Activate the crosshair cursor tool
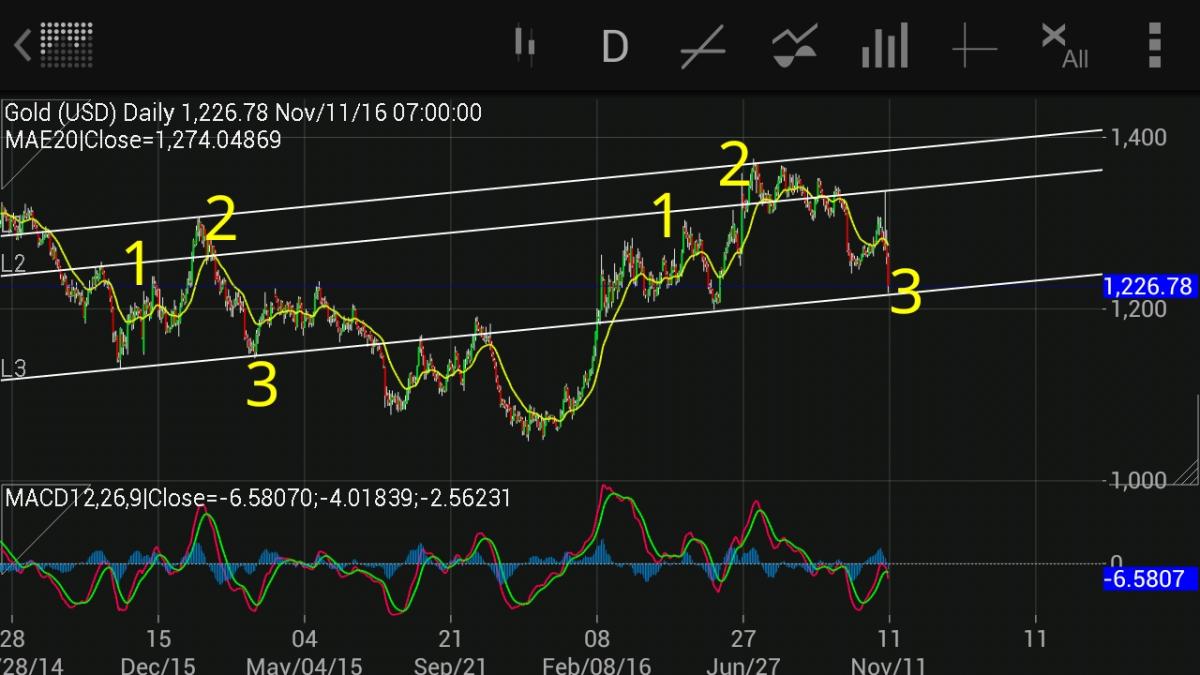1200x675 pixels. (x=974, y=46)
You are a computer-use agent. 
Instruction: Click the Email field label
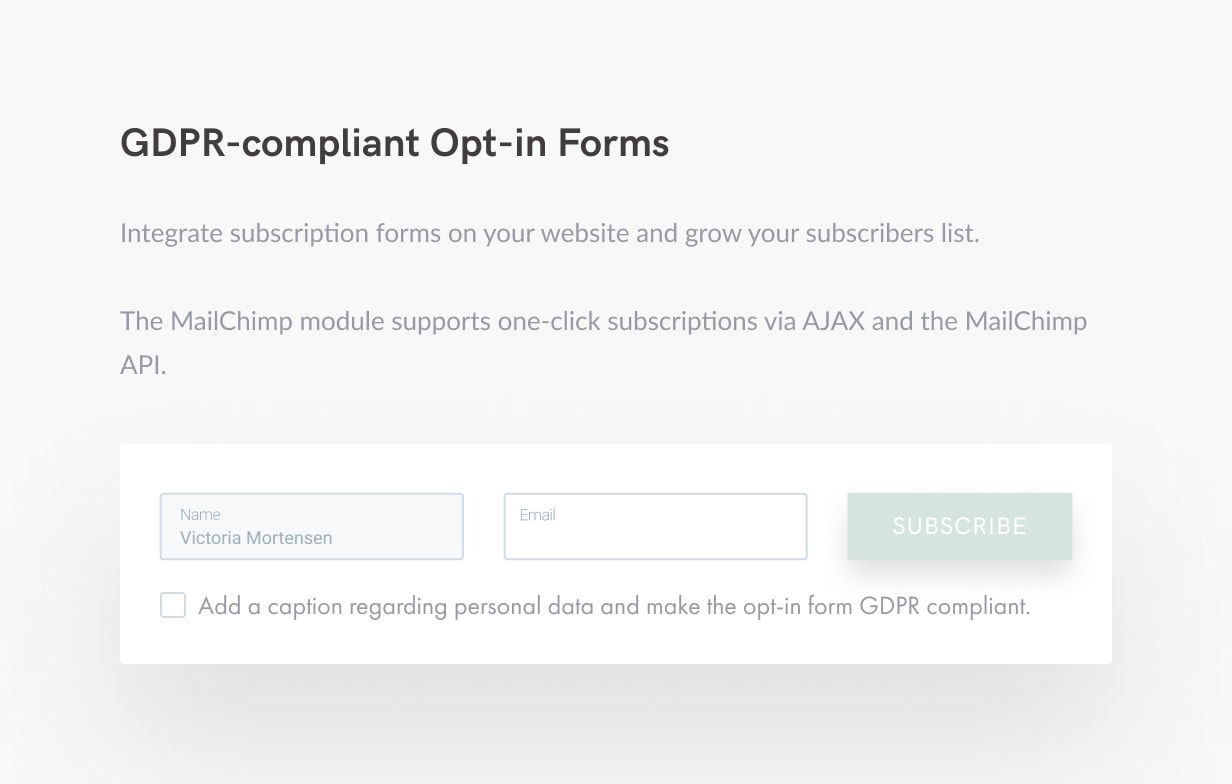[537, 515]
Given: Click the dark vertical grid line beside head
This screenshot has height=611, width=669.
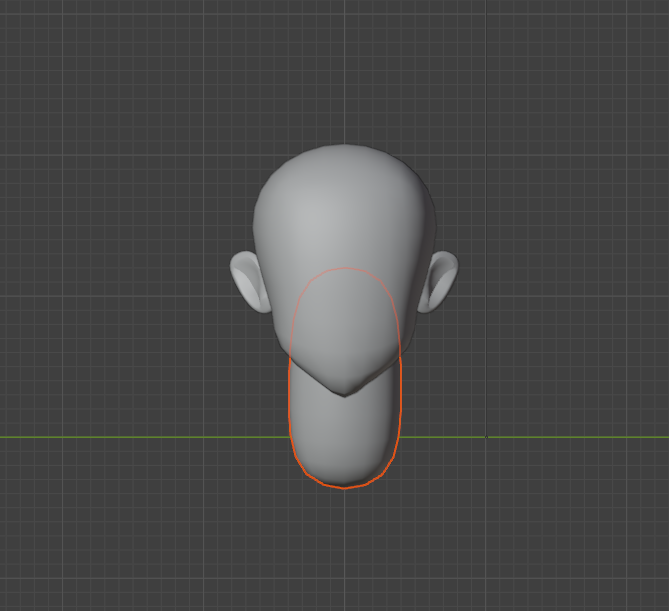Looking at the screenshot, I should click(x=486, y=213).
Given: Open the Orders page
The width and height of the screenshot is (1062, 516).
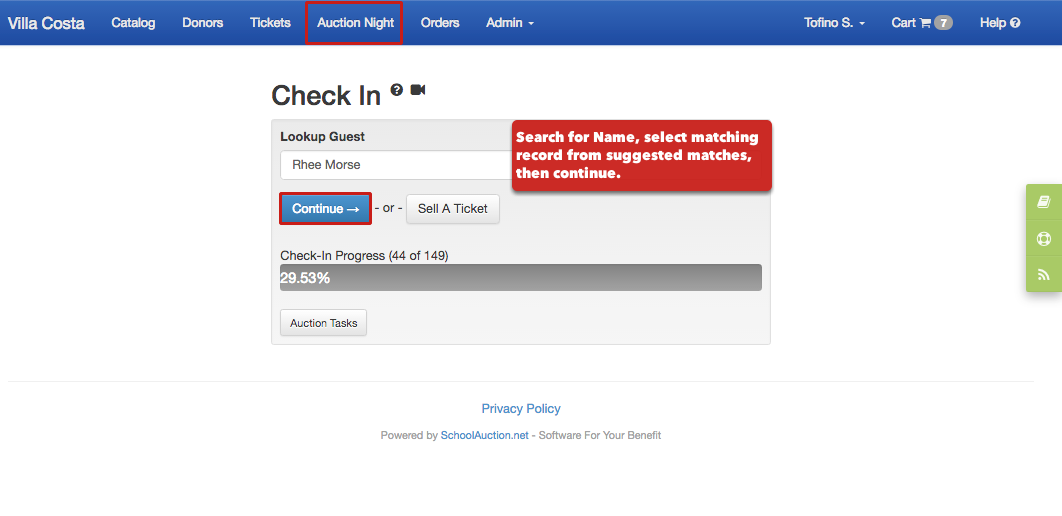Looking at the screenshot, I should tap(440, 23).
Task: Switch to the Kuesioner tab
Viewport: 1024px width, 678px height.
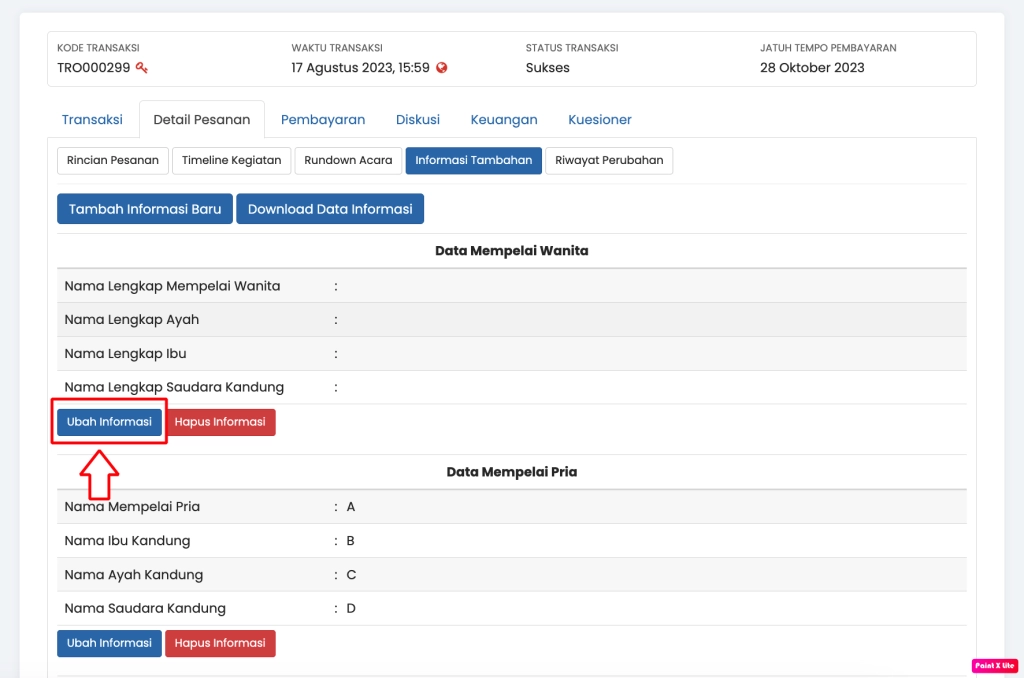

═══

**WHAT YOU HAVE TO DO**. Repeat these lines of material verbatim, leaving out the pictures.

**SOLUTION**.
Activate the crosshair cursor tool
1200x675 pixels. (x=974, y=46)
You are a computer-use agent. 
Instruction: Click the Email field label
[537, 515]
Given: Click the dark vertical grid line beside head
This screenshot has height=611, width=669.
Looking at the screenshot, I should click(x=486, y=213).
Given: Open the Orders page
The width and height of the screenshot is (1062, 516).
Looking at the screenshot, I should tap(440, 23).
Task: Switch to the Kuesioner tab
Viewport: 1024px width, 678px height.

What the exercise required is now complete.